È iniziato con queste parole del vescovo mons. Francesco Milito l’incontro, richiesto e concordato, con la Collettiva AutonoMIA di Reggio Calabria nell’Episcopio di Palmi il 17 dicembre scorso.
Diversi gli spunti di riflessione in quello che è stato un incontro discorsivo e vivace.
Il rimettere al centro Anna Maria Scarfò, vera “protagonista” della vicenda, il contenuto delle lettere aperte inviate all’attenzione del Vescovo da parte della Collettiva, la figura di don Antonio Scordo, sono stati i punti principali del confronto.
Si è discusso sulla scelta delle modalità di comunicazione e dei silenzi, si sono chiariti gli equivoci sull’interpretazione di essi da entrambe le parti.
La divergenza maggiore si è registrata sulle nomine di don Scordo. La discussione ha visto uno scambio di visioni differenti su posizioni ed interpretazioni, con risposte date da mons. Milito a domande e osservazioni poste dalla Collettiva e viceversa, che ha prodotto un confronto aperto e schietto.
Punti di vista, in alcuni casi opposti, capaci però di trovare una convergenza su obiettivi precisi: la condanna di ogni forma di violenza sulle donne e la disponibilità e l’impegno reciproco ad interfacciarsi costruendo dei percorsi comuni di informazione e prevenzione in tal senso.
Il Vescovo ha inoltre espresso la volontà di avere un contatto diretto con Anna Maria Scarfò, ribadendo la sua attenzione, avuta già in passato, verso questo tema.
Durante l’incontro sono state poste quindi le basi per avviare eventi congiunti tra la Collettiva AutonoMIA e gli organismi diocesani impegnati in ambito familiare, quali il Consultorio Familiare e l’Ufficio Diocesano per la Famiglia, al fine di sottolineare l’importanza della prevenzione della violenza sulle donne che avviene soprattutto in contesti familiari.
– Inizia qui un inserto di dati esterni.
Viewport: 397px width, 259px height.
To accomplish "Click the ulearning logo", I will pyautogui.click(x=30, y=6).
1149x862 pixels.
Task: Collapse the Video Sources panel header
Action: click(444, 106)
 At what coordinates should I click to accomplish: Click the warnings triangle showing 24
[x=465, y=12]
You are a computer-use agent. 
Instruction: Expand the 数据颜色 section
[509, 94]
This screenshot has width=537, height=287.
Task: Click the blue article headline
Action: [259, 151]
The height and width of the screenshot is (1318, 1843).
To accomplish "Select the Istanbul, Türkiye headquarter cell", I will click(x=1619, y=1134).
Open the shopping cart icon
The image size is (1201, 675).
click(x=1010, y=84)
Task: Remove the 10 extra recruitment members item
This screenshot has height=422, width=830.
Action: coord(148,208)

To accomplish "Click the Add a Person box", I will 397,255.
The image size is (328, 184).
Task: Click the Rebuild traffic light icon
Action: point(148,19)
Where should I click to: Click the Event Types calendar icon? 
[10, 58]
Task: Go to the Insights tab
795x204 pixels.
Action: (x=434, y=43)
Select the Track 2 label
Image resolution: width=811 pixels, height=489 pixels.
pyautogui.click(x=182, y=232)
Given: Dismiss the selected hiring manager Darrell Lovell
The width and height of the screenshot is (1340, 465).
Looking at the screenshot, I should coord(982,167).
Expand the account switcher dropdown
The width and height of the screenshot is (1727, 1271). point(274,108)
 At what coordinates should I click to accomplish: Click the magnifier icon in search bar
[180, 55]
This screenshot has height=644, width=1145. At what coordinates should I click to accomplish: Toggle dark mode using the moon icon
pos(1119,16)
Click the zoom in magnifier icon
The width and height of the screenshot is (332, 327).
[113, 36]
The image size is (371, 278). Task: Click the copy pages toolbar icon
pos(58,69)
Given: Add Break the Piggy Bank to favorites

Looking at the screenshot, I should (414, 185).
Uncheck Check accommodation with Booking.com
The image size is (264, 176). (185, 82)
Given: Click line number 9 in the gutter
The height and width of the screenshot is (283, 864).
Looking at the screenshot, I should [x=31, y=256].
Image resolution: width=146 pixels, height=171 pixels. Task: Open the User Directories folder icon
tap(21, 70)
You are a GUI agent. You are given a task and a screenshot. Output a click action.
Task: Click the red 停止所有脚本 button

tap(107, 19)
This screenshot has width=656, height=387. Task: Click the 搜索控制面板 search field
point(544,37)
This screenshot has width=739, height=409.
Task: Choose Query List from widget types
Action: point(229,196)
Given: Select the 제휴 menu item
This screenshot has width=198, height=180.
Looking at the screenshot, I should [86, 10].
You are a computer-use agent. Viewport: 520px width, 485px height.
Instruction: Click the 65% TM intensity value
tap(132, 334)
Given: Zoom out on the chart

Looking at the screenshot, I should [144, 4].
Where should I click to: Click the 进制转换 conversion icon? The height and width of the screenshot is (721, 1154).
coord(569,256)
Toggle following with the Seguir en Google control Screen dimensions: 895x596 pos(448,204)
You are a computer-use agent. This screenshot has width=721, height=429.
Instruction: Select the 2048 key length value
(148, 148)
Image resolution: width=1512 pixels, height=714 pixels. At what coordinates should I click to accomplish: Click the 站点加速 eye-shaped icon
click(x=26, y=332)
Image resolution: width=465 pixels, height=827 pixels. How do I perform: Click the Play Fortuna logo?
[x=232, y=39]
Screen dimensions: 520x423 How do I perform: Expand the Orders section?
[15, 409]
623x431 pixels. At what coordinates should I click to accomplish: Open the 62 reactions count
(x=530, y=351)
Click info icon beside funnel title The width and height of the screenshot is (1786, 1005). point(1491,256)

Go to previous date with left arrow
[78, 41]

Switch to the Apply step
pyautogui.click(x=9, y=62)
Questo il dato più significativo dell’incontro.
Il senso di questo comunicato congiunto è dunque proprio quello di attestare pubblicamente l’intento di far fronte comune contro la violenza sulle donne, attraverso l’informazione e la prevenzione, oltre che la denuncia, nei contesti religiosi che, in moltissimi casi, sono il luogo a cui le donne si rivolgono per trovare accoglienza e soluzioni.